Costs include double the amount of video RAM, a PCI-Express-Bridge-Chip, PCB cost and the contracts negotiated with TSMC.
According to the analyses I have seen, yes it does. If you go by raw silicon costs, Fermi is ~$150 (104 die candidates per $5000 wafer, 30% yield (I am being overly generous here, far less for a 512 shader part) gets you ~$160), add in $10 for packaging and testing, $20 for a PCB (lots of routing for 384b memory, but cheaper than GT280), $20 for board components, $25 for HSF, $10 for assembly, and $39 for 12 GDDR5 chips ($3.25 per for low bins, if they up the bin, add $6 or so). That gets you to $274 raw cost, no FOB, no profit, not assembly failures etc.
Then look at Hemlock. Silicon costs about $45 per Cypress die ($5000 wafer w/160 die candidates per (it is actually higher) @70% yield (conservative not estimate) ~= $44.6, real numbers are better than that), $90 for the pair. Add $7.50 per, $15 total for packaging and testing (no lid, much smaller die, far fewer traces, better dot pitch, less power, much lower package board count etc), $25 for the PCB (probably cheaper than GF100's but lets be negative), $30 for board components, $25 for the HSF, and $15 for assembly. Add 16 GDDR5 chips (At $3.50 per - one price tier up from Fermi's) for $56 and you are at $256.

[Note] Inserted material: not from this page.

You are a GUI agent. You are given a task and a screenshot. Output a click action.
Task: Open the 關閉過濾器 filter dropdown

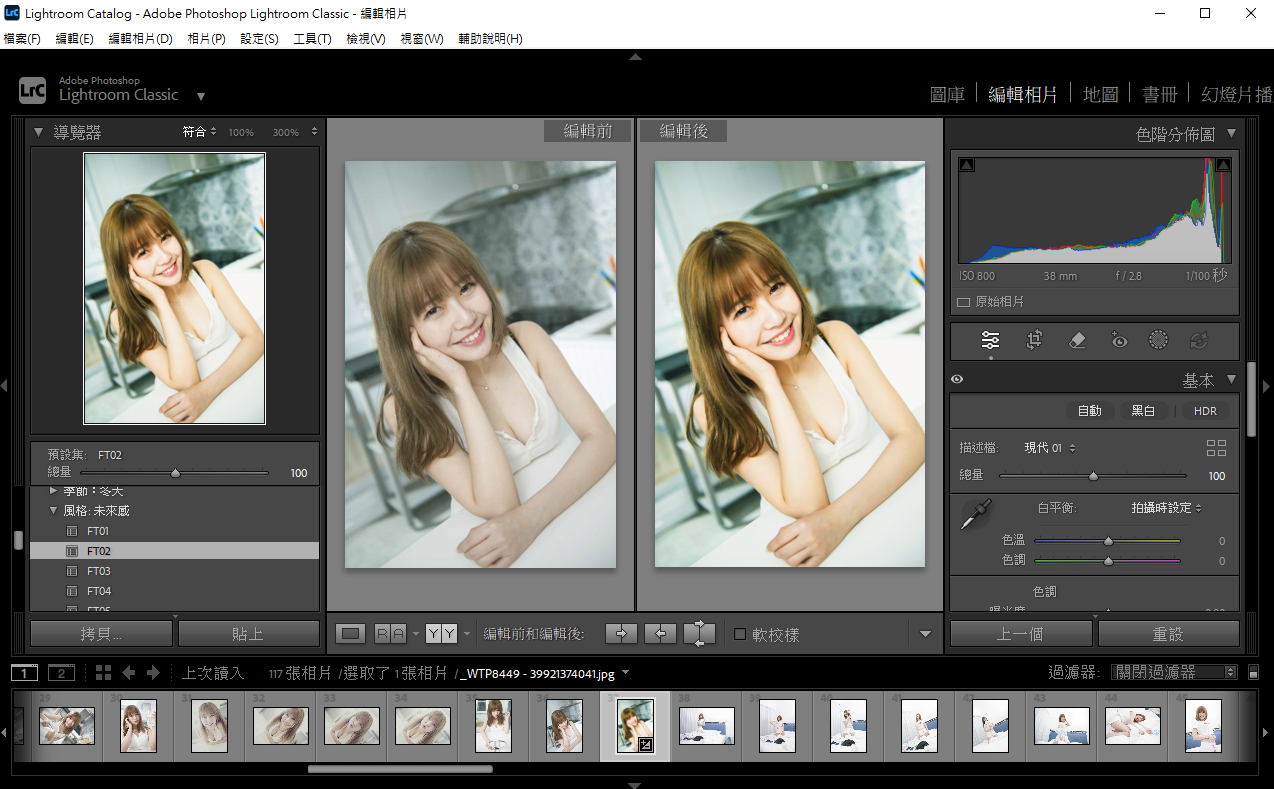coord(1174,673)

I have a lot more precise numbers than that, but lets just say I am giving NV every benefit of the doubt and ATI a very negative spin on these parts. Also bear in mind that these numbers are before any profit is taken. Nvidia tends to mark up silicon by 100% from cost, so they would sell GF100 kits for $360 or so, ATI tends to take a bit less, but if they do 100%, it would be at $266 for the same kit. At that point, you are arguing PCB layers, board components, and HSFs.

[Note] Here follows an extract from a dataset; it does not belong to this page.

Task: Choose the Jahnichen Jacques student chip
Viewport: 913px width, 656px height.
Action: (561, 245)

I can make a good case for ATI having the cheaper of all of the above even after you take into account both chips. Part of that is the absolutely moronic choice NV made with regard to voltage vs amperage, did they go flat out insane? No, don't answer that, but it blows out their packaging costs, and likely will lead to some serious problems on chip longevity, especially in enthusiast parts where voltages are played with.
So, to answer the question, yes, ATI can make a Hemlock for far cheaper than NV can make a GF100. In fact, they can price Hemlock at the point where NV is in the red and ATI is making money, albeit a very slim amount. If you add in margins for the AIBs, disti's, shipping companies, and (r)etailers, things get much uglier for NV.